The 270 million GBP Connecting Leeds investment in improving transport and travel around the city has been completed.

The programme began in 2018 with the goal of improving connectivity across Leeds and the surrounding area. The funds were spent on improvements to road, rail, bus, park and ride, cycling and walking services and infrastructure with the benefits of improved air quality, reduced congestion and improved accessibility.

Adding to the 173.5 million GBP that was awarded by the UK government for public transport investment, Leeds City Council, in partnership with West Yorkshire Combined Authority and with further investment from bus operators, has made improvements to the bus network, pedestrian and cycling facilities.

Leeds: Stourton Buses
Stourton Buses

Some of the specific outcomes of Connecting Leeds are:

  • Bus operators have introduced a fleet of new low-emission buses that provide audio and / or visual next stop announcements, complementary Wi-Fi and contactless payment facilities
  • The transformation of Leeds Bus Station
  • Newly built and expanded park and ride facilities
  • Improvements to key arterial roads to reduce bus journey times and improve service reliability, coupled with cycling and walking facilities
  • Bus signal priority measures
  • The installation of almost 1,000 new real-time information boards at bus stops along with a colour-coded Leeds Core Bus Network tube-style map
Councillor Helen Hayden, Executive Member for Infrastructure and Climate, said:

In 2016, we started our biggest-ever transport conversation in which over 8,000 people told us what’s important to them and for Leeds.

I’m delighted and proud to have experienced the completion of so many schemes across Leeds – from the UK’s first fully solar powered Stourton park and ride site to the wider pavements and bus priorities along the Headrow. And the fantastic new urban realm spaces around the Corn Exchange Gateway scheme.

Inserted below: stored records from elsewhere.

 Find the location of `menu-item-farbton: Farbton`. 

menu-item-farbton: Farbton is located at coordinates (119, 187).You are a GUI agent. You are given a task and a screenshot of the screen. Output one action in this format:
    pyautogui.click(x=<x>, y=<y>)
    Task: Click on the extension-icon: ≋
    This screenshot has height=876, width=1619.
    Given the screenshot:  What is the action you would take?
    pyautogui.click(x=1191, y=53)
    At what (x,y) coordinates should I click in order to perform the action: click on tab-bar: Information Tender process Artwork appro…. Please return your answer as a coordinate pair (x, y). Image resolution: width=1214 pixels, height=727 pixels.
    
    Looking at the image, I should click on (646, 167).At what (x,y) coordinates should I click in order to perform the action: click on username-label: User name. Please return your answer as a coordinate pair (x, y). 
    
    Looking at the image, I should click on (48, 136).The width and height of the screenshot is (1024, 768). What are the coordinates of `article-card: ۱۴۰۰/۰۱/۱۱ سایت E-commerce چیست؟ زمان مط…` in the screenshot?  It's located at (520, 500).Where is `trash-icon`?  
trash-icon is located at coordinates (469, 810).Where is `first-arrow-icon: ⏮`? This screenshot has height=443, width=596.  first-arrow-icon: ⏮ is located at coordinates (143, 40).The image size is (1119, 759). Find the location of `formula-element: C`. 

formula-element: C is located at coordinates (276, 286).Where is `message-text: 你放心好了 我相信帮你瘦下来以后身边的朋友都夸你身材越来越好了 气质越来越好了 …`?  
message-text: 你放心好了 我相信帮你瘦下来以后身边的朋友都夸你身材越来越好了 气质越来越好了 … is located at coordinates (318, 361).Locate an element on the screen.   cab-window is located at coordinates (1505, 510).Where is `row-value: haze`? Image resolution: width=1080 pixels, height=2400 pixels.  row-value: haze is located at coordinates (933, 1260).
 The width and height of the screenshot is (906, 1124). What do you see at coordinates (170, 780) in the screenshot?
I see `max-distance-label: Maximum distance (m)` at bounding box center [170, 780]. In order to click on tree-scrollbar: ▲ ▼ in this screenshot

I’m really pleased to see new areas of public realms as part of these transport schemes, with new space for biodiversity and people to relax.

On behalf of all bus operators involved, Paul Matthews, Managing Director of First West Yorkshire, said:

There are well over 200 new ultra-low and zero-emission buses now helping to create cleaner air on the city’s streets and reduce carbon emissions.

Where we provide great service quality supported by bus priority, we know we can offer a realistic alternative to the car, achieve bus passenger growth, and encourage more sustainable travel around the city.

Following city-wide engagement with the public and local businesses, construction on the first schemes began in the summer of 2019.